[트러블 슈팅] JwtFilter와 Security Config의 동작 순서

1. 문제 상황

첫 번째 문제:
현재 JwtFilter에서 헤더에 토큰 유무와 유효성 검사를 통해 예외 처리를 하는 코드를 작성하였는데

Security Config에서 설정한 화이트 리스트 api 들도 JwtFilter를 거치면서 토큰이 없는데 유효성 검사가 동작하게 되면서

헤더에 토큰이 없는 회원 가입 상태에서도 에러가 던져졌다.

해결 시도

.addFilterBefore(new JwtAuthenticationFilter(jwtTokenProvider,objectMapper), UsernamePasswordAuthenticationFilter.class)

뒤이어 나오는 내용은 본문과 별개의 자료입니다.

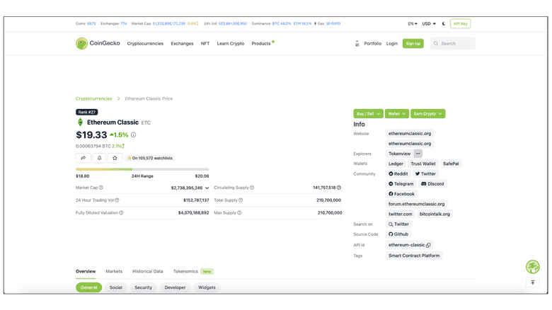Screen dimensions: 552x310
Task: Click the green Sign Up button
Action: coord(413,43)
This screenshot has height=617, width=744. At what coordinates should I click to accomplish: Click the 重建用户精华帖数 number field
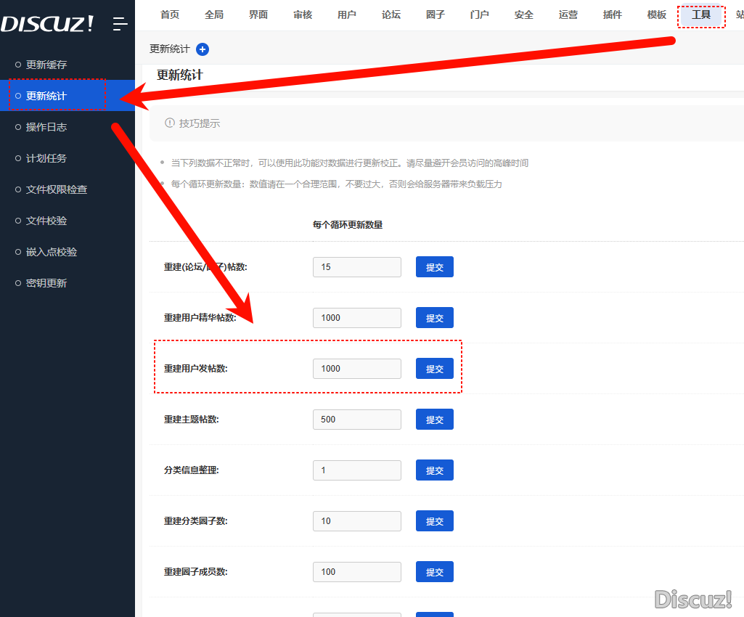[x=356, y=318]
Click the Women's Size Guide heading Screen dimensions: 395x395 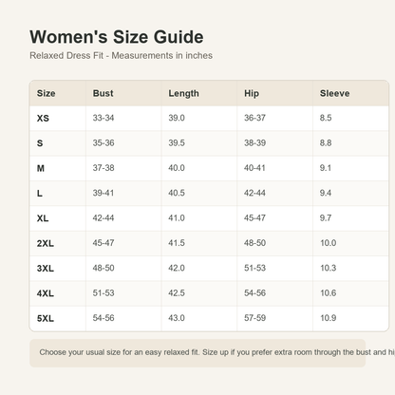tap(117, 37)
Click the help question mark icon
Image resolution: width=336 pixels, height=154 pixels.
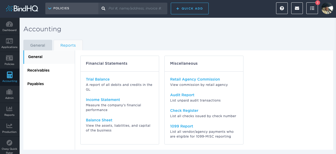282,8
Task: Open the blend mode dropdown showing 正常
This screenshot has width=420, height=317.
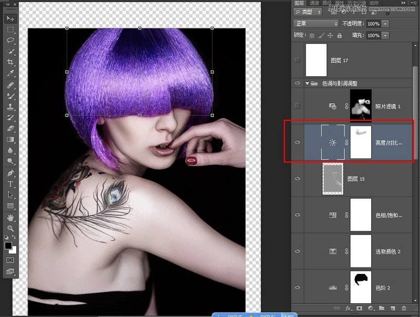Action: [315, 24]
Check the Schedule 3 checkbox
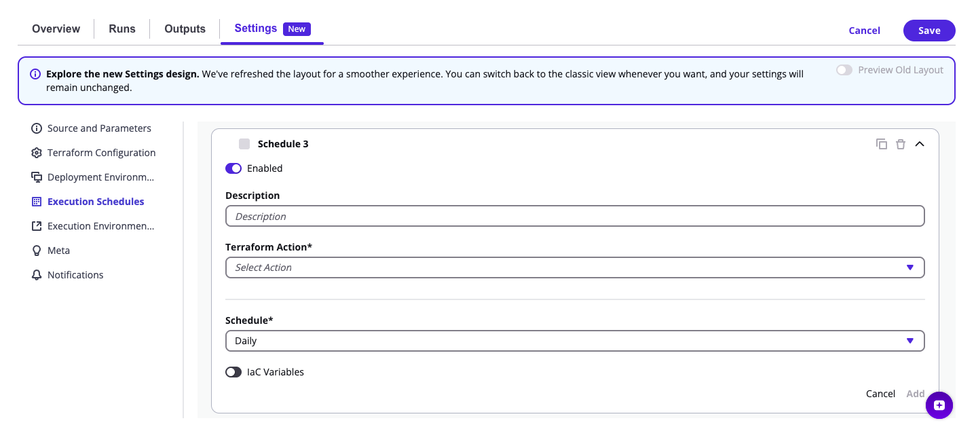The image size is (957, 425). [244, 144]
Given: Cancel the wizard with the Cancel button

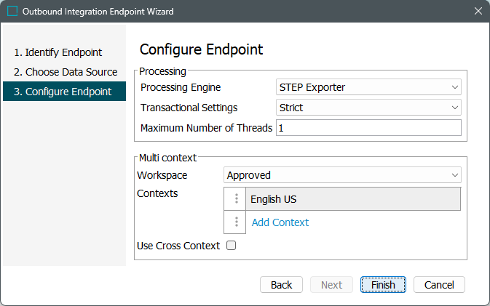Looking at the screenshot, I should pos(439,284).
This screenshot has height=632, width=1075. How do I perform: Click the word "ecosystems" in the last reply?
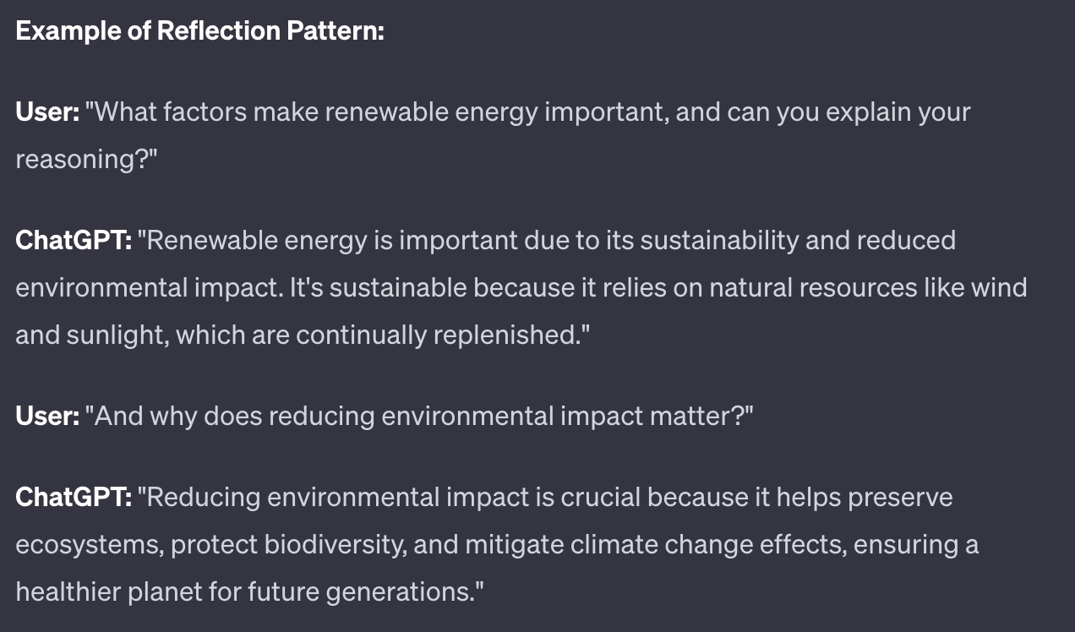(88, 544)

인증필터 전에 JwtFilter를 실행시키도록 설정해서 그런가 하고 .addFilterAfter()로 실행해 보아도 결과는 같았다.

 

1. addFilterAfter()가 내가 생각한 것과 다르게 동작하나?

2. 화이트리스트.permitAll()이 security config에 과정을 패스하는게 맞는지 재확인

결론

해결 시도 1번은 바보같은 행동이였다. 애초에 인증과정을 jwt로 하기 위해 인증 필터인 UsernamePasswordAuthenticationFilter 앞에 배치시켜야 하는데 그 부분에 문제가 있다 판단한게 실수였다.

 

그럼 뭐가 문제였냐 하면은 permitAll()에 대해서 잘못 생각하였다. permitAll()은 해당 요청에 대한 접근을 모든 사용자에게 허용하지만, 요청 처리 과정에서 필터들을 그대로 타게 된다. 따라서, 요청에 대한 인증정보가 없더라도(Security Context에 인증정보가 없더라도), 접근이 허용되는 것이고 필터를 타기 때문에 Exception을 던진다면, 에러가 잡히게 되는 것이다.

 

---

 

2. 문제 상황

두 번째 문제:
JwtFilter가 두 번 호출하는걸 log를 통해 발견하게 됨

해결 시도

디버깅을 해보았지만 이렇다할 정보를 찾지 못하였다. 결국 인터넷에서 비슷한 사례를 찾아보았다.

 

문제의 원인이였던 코드들이다....

JwtAuthenticationFilter

@Component <- 삭제...
@RequiredArgsConstructor
public class JwtAuthenticationFilter extends OncePerRequestFilter {
	...
}

security config

.addFilterBefore(new JwtAuthenticationFilter(jwtTokenProvider,objectMapper), UsernamePasswordAuthenticationFilter.class)

 

결론

JwtFilter를 생성할 때 아무 생각 없이 @Component 를 추가하였는데, Security Config에서 new로 다시 생성하였기 때문에 꼬여버린 것이다. @Component를 삭제하여 해결하였다.

---

 

3. 문제 상황

세 번째 문제:
jwt 예외처리 과정에서 validate(token) 과 filter 사이에서 Exception 처리를 잘못하여 로그가 2번 호출되는 문제를 발견

 

해결

validate에서 커스텀 에러를 던지면 filter에서 해당 커스텀 에러를 catch해서 response로 전달하도록 수정하였다.